Jeris Pendleton

No. 98, 61
- Position: Defensive tackle

Personal information
- Born: November 7, 1983 (age 42) Chicago, Illinois, U.S.
- Listed height: 6 ft 2 in (1.88 m)
- Listed weight: 328 lb (149 kg)

Career information
- High school: Dunbar (Chicago)
- College: Ashland
- NFL draft: 2012: 7th round, 228th overall pick

Career history
- Jacksonville Jaguars (2012); Dallas Cowboys (2013)*; Indianapolis Colts (2013–2015);
- * Offseason or practice squad member only

Career NFL statistics
- Total tackles: 3
- Stats at Pro Football Reference

= Jeris Pendleton =

American football player (born 1983)

Jeris Pendleton (born November 7, 1983) is an American former professional football player who was a defensive tackle in the National Football League (NFL). He played college football at Joliet Junior College before transferring to the Ashland Eagles. He was selected by the Jacksonville Jaguars in the seventh round of the 2012 NFL draft.

==College career==
Pendleton was set to receive a scholarship to play football at Michigan State University but was unable to attend due to family obligations. He spent the next six years working different jobs before returning to football as a walk-on at Joliet Junior College in 2008. He later transferred to Ashland University.

==Professional career==

Pre-draft measurables
| Height | Weight | 40-yard dash | 10-yard split | 20-yard split | 20-yard shuttle | Three-cone drill | Vertical jump | Broad jump | Bench press |
| 6 ft 2 in (1.88 m) | 328 lb (149 kg) | 4.98 s | 1.72 s | 2.96 s | 4.49 s | 7.90 s | 30.0 in (0.76 m) | 8 ft 0 in (2.44 m) | 31 reps |
All values from Pro Day

===Jacksonville Jaguars===
Pendleton was selected by the Jacksonville Jaguars in the seventh round with the 228th overall selection of the 2012 NFL draft. At 28 years of age, he was one of the oldest players ever drafted. He was also the first Ashland player to be drafted since Bill Overmyer was selected by the Philadelphia Eagles in the 1972 NFL draft.

Following the 2012 preseason, Pendleton earned a spot on the Jaguars active roster.
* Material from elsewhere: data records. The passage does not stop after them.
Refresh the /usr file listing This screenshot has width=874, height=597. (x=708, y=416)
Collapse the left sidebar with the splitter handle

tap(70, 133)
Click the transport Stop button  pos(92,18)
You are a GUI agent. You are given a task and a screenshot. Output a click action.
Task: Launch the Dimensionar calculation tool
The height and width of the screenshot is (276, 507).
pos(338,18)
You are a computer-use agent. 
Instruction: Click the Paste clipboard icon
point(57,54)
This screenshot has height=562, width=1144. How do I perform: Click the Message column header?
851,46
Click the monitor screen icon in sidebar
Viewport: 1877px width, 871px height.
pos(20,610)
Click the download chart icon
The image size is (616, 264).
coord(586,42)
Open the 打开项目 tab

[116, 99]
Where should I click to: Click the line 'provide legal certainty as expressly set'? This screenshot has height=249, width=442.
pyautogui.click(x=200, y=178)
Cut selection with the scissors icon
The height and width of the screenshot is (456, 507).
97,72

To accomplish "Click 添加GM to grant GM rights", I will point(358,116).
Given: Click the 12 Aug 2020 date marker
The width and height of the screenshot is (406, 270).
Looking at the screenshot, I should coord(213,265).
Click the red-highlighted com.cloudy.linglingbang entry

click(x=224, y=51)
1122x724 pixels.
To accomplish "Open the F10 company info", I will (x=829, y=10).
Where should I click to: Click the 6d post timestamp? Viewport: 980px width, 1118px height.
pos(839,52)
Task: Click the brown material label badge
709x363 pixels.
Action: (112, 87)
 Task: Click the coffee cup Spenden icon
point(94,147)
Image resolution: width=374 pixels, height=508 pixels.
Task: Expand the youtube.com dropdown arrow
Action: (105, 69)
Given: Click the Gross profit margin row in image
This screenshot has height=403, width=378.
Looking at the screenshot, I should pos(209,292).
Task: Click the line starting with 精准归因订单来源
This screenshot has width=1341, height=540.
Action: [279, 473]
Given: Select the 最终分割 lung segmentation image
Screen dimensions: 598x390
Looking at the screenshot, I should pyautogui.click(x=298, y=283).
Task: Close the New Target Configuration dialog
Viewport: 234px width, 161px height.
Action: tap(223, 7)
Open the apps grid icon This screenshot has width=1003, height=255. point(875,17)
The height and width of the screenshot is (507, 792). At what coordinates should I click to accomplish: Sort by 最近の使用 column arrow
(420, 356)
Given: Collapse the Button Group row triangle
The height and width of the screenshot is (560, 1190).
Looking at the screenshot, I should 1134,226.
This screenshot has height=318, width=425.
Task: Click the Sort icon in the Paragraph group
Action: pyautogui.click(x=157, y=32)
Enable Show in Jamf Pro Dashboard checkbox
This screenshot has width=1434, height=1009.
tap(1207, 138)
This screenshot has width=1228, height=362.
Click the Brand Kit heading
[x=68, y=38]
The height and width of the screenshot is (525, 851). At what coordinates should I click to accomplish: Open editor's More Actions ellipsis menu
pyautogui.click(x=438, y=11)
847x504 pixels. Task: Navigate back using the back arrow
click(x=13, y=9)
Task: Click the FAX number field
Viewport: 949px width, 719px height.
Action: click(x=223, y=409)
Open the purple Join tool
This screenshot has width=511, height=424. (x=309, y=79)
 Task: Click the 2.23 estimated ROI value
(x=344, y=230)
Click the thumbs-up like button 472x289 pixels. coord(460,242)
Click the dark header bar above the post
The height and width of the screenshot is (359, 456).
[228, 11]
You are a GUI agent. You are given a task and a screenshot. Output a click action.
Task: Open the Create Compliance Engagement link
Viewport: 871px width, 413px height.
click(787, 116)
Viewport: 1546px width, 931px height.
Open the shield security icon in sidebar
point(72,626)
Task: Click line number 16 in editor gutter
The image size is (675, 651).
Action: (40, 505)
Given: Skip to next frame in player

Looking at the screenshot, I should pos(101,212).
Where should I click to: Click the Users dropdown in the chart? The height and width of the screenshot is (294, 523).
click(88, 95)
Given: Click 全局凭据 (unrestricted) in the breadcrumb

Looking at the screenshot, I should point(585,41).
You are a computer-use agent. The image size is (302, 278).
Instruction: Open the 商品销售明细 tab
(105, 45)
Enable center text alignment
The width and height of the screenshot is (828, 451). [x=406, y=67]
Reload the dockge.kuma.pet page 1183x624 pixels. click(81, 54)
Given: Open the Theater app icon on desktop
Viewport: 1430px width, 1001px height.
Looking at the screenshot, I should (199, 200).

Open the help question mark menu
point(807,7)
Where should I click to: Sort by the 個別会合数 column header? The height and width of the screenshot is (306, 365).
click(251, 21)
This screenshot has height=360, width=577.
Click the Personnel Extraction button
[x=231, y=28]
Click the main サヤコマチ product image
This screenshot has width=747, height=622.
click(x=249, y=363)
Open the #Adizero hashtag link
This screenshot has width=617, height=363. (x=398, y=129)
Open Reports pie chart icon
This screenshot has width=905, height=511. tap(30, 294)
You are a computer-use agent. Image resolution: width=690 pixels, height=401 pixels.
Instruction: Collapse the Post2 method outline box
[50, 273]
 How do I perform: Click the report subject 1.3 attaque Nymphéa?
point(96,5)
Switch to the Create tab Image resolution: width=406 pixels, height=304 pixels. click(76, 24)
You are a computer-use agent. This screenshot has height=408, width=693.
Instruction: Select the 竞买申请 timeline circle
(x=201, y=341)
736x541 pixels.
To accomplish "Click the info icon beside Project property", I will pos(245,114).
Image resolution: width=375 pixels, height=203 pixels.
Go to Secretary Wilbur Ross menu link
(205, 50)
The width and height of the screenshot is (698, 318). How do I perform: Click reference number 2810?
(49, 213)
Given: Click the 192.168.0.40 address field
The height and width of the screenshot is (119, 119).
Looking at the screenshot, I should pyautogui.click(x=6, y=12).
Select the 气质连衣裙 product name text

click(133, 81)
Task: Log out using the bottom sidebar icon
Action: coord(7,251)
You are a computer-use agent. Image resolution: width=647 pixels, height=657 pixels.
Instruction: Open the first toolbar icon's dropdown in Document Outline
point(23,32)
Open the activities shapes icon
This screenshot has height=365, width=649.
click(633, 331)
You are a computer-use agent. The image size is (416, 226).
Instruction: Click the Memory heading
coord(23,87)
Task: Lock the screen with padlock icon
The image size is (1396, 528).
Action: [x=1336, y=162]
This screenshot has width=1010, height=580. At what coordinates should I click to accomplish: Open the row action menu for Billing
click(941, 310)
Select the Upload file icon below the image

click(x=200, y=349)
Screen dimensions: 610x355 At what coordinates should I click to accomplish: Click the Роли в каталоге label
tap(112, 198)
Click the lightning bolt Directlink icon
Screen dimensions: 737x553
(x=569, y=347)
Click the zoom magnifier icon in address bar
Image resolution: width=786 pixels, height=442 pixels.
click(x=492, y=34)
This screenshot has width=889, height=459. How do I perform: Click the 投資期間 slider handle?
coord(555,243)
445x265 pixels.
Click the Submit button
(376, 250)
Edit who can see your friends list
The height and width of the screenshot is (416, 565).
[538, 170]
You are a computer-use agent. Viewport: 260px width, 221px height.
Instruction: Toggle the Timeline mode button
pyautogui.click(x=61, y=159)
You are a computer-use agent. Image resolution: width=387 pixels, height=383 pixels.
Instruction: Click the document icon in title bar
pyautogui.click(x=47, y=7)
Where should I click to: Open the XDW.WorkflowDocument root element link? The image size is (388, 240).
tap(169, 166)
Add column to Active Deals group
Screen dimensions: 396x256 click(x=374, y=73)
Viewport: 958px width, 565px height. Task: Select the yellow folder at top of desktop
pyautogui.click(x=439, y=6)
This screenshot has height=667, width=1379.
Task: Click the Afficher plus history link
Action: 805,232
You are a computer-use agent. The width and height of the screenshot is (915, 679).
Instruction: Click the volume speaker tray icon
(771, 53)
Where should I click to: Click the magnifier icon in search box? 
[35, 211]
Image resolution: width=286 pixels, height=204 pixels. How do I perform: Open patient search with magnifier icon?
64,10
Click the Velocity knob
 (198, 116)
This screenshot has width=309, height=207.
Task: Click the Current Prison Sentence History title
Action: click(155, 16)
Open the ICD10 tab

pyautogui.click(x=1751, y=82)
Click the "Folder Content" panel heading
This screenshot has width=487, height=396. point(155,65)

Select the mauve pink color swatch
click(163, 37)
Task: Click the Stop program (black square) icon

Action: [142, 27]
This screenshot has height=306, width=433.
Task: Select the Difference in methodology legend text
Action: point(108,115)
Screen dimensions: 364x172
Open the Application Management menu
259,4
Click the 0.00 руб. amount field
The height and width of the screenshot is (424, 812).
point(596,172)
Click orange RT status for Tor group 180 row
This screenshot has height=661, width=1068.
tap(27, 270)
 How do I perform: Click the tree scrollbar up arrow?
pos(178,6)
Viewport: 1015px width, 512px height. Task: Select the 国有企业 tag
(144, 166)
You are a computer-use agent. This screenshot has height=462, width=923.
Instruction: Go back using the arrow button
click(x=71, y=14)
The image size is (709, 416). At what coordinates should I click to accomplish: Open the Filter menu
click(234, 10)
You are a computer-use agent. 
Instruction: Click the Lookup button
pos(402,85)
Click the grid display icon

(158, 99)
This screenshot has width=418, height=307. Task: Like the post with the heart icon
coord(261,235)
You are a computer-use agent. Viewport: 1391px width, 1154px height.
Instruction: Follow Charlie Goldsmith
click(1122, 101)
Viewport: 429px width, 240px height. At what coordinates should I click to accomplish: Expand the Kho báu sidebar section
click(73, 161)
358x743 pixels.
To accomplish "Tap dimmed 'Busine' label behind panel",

Pendleton became the first Ashland player to make an NFL team since kicker Tim Seder, who was also a member of the Jaguars in 2002.

Pendleton was released on May 22, 2013.

===Dallas Cowboys===
On June 10, 2013, Pendleton signed with the Dallas Cowboys. On August 26, 2013, he was cut by the Cowboys.

===Indianapolis Colts===
On December 3, 2013, Pendleton was added to the Indianapolis Colts' practice squad. On December 26, he was promoted to the active roster and saw playing time during the Colts' regular season finale against the Jacksonville Jaguars. On August 7, 2014, Pendleton was placed on injured reserve due to a knee injury. Pendleton was signed to the Colts 90 man roster on June 30, 2015. On September 6, 2015, he was signed to the Colts' practice squad.